**TASK ITEM:** Would you restate, word for word, only the lines starting at the one with "Image resolution: width=1686" and ending with the final line of the entries below? Pictures stay out.

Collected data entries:
________________

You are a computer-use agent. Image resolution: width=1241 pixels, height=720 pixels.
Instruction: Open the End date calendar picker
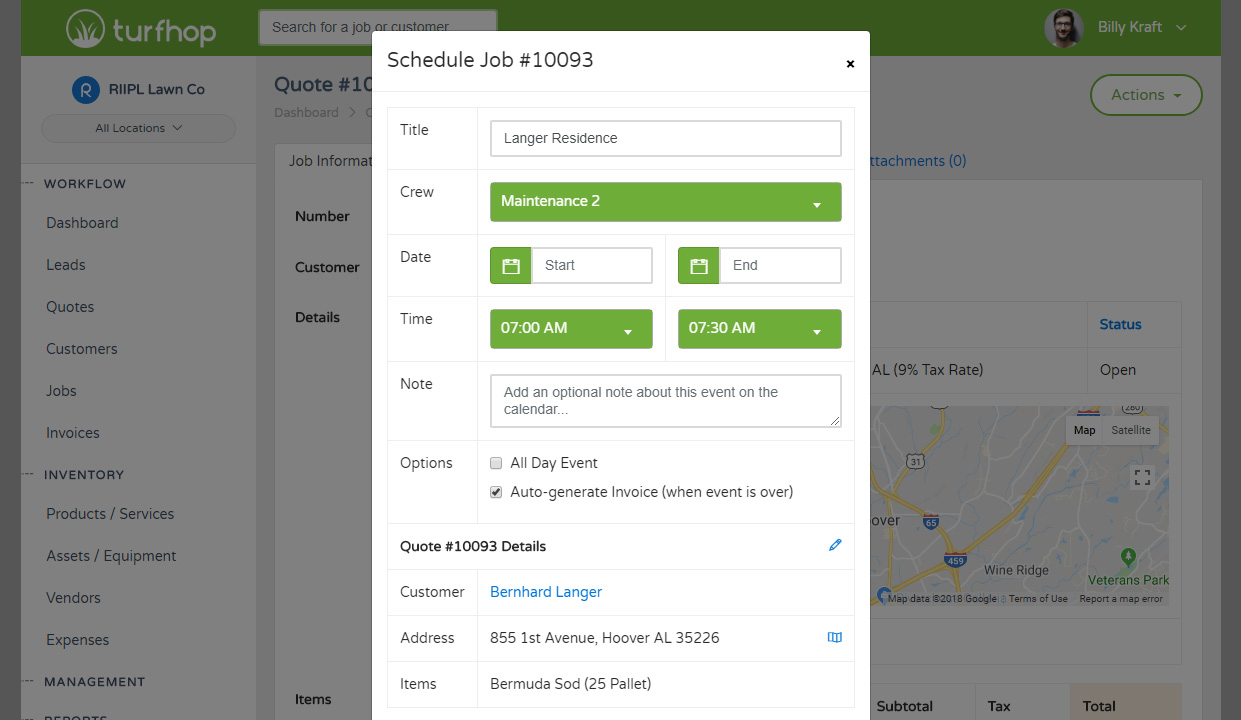coord(698,265)
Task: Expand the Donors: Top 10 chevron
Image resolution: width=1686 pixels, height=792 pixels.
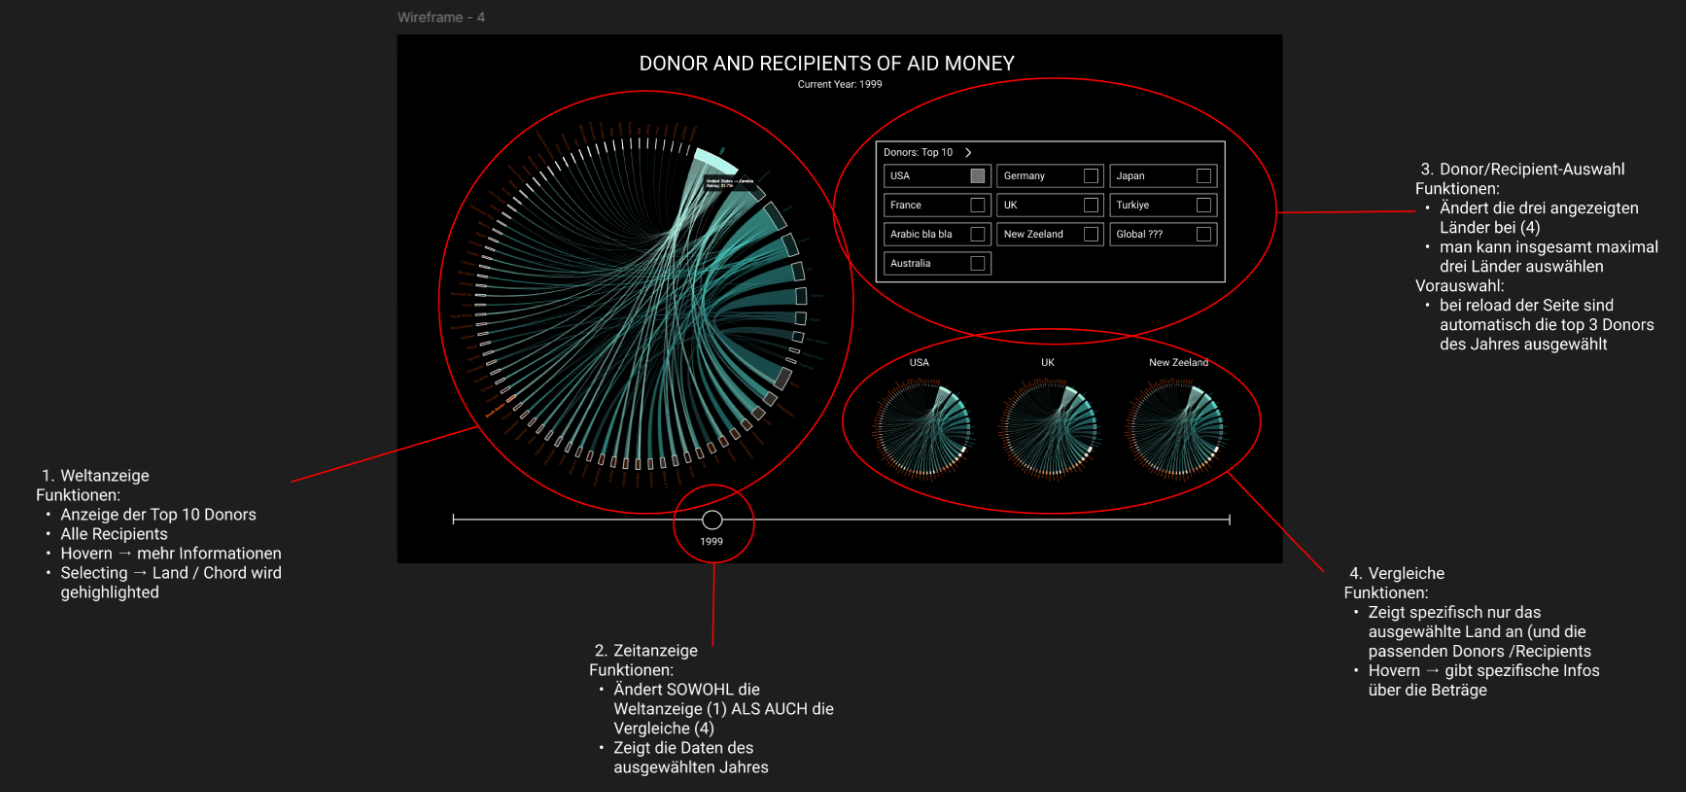Action: [x=968, y=153]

________________

**WORKED SOLUTION:**
Image resolution: width=1686 pixels, height=792 pixels.
Action: [x=968, y=153]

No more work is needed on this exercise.